■ **DATASET EXTRACT**:
———

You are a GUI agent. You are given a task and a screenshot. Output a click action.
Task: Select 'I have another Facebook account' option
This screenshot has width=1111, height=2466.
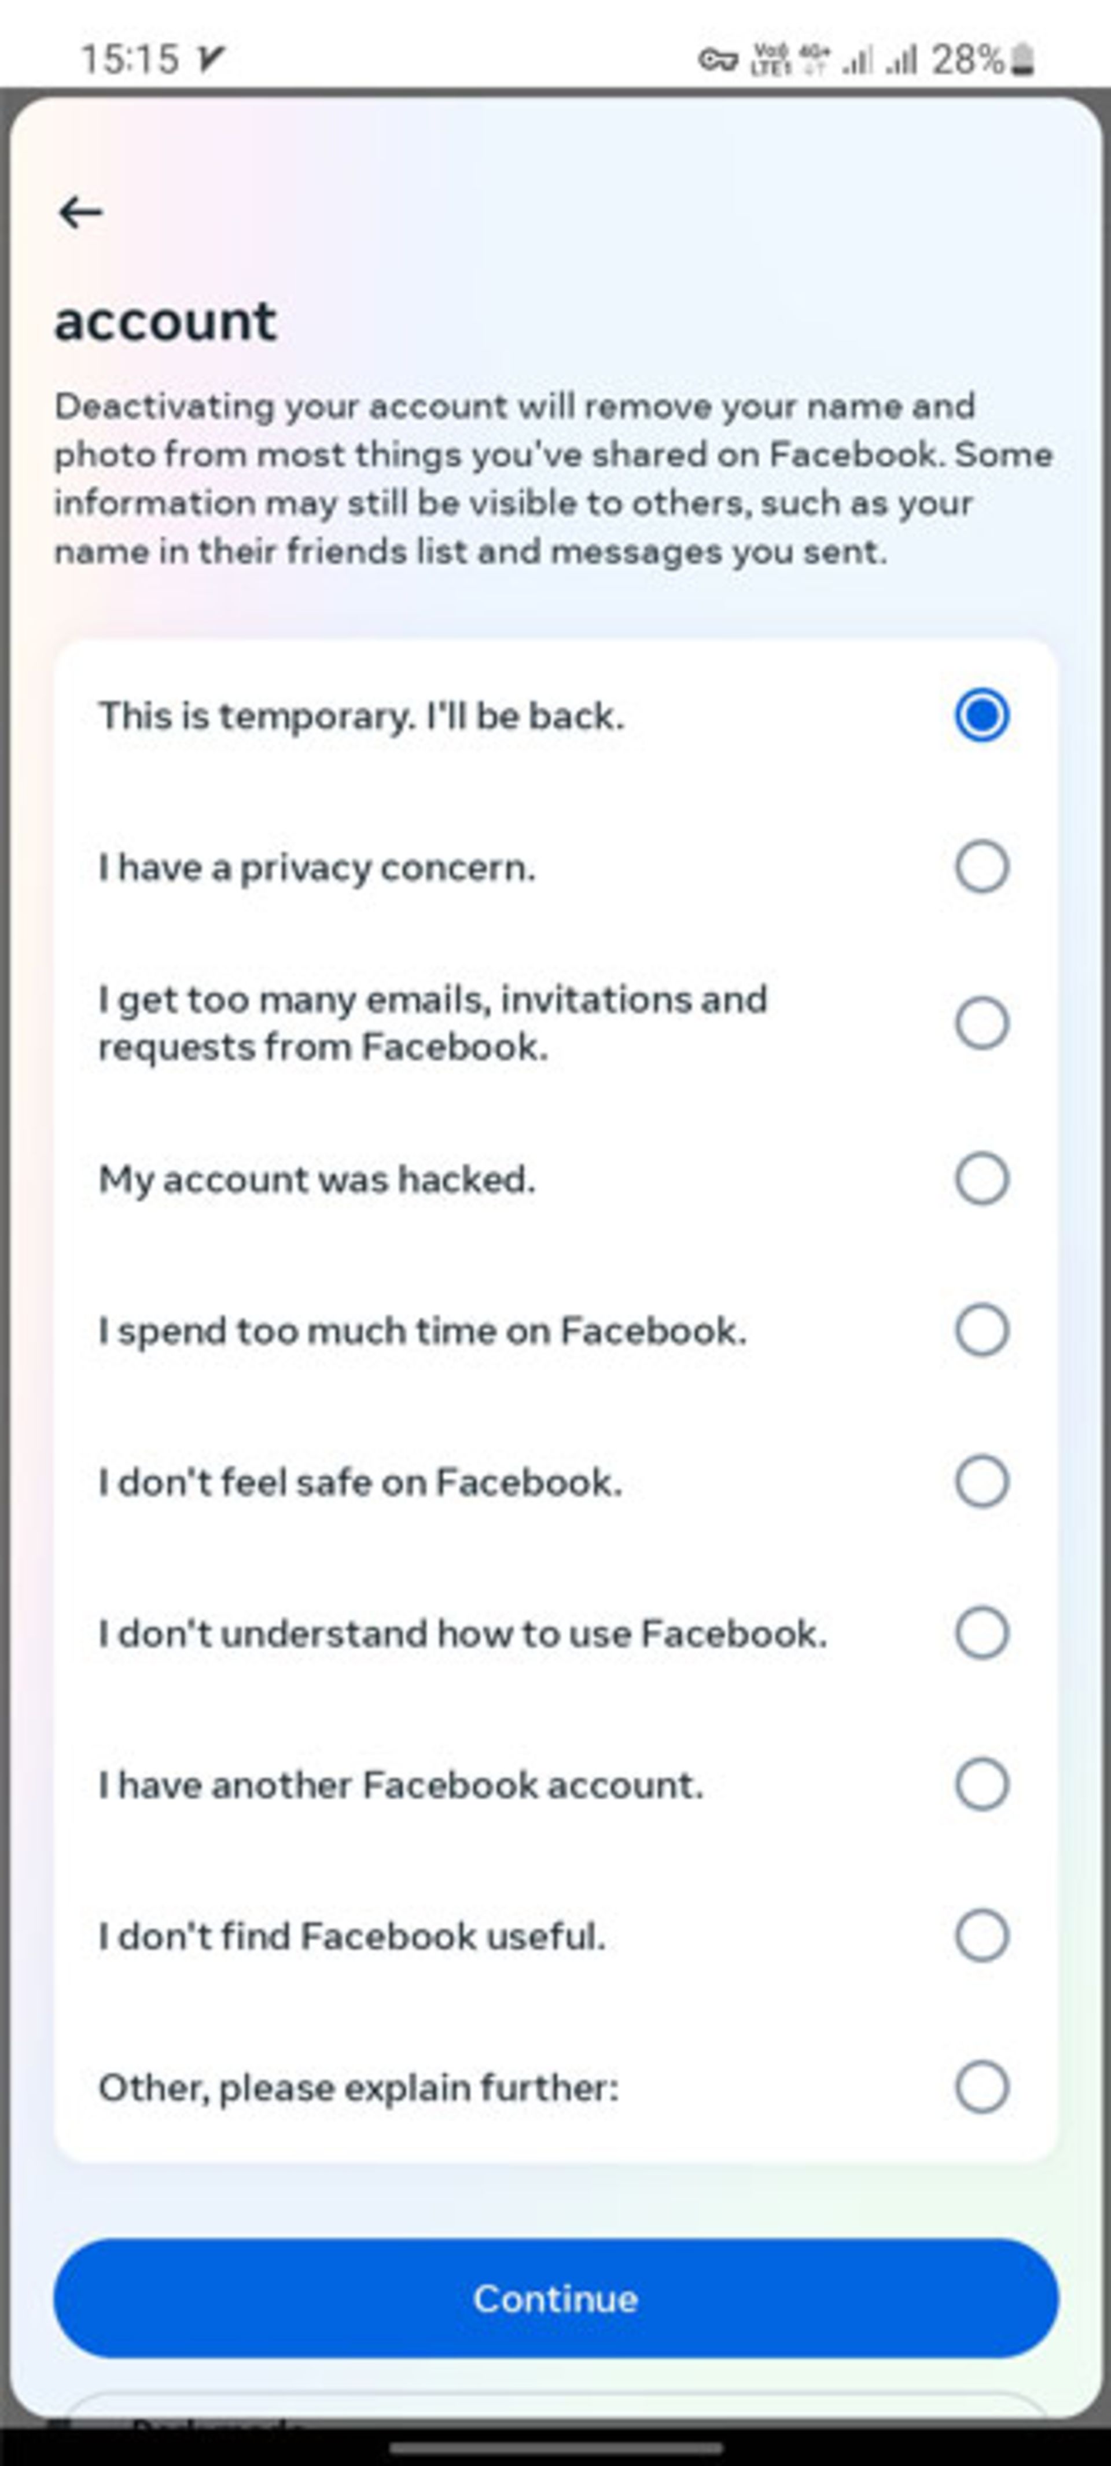click(x=981, y=1784)
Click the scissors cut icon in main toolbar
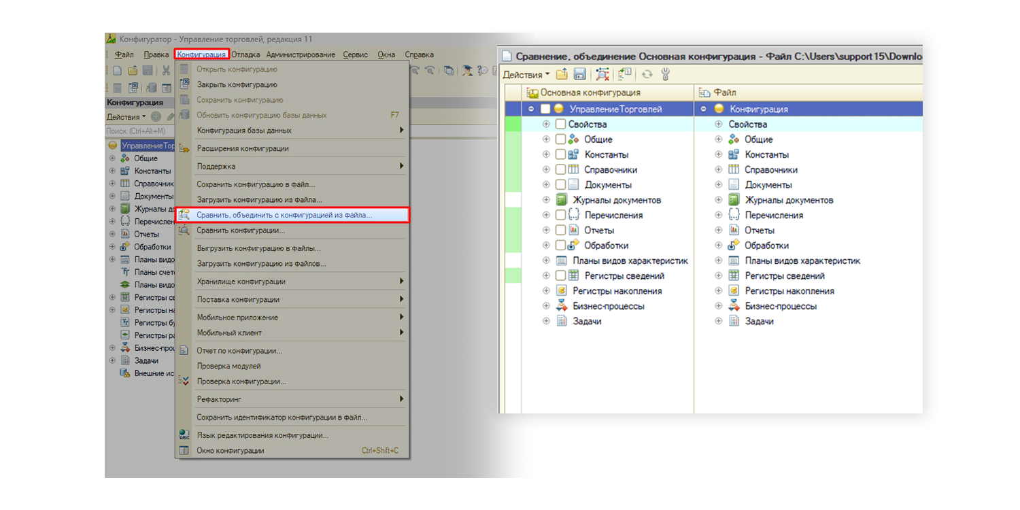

———

■ **WORK INSTRUCTIONS**: What you give back must match the material word for word, with no images included.

■ **SOLVED PROBLEM**:
You are a GUI agent. You are given a task and a screenshot. Output a click action.
Task: Select 'I have another Facebook account' option
This screenshot has width=1111, height=2466.
click(x=981, y=1784)
Click the scissors cut icon in main toolbar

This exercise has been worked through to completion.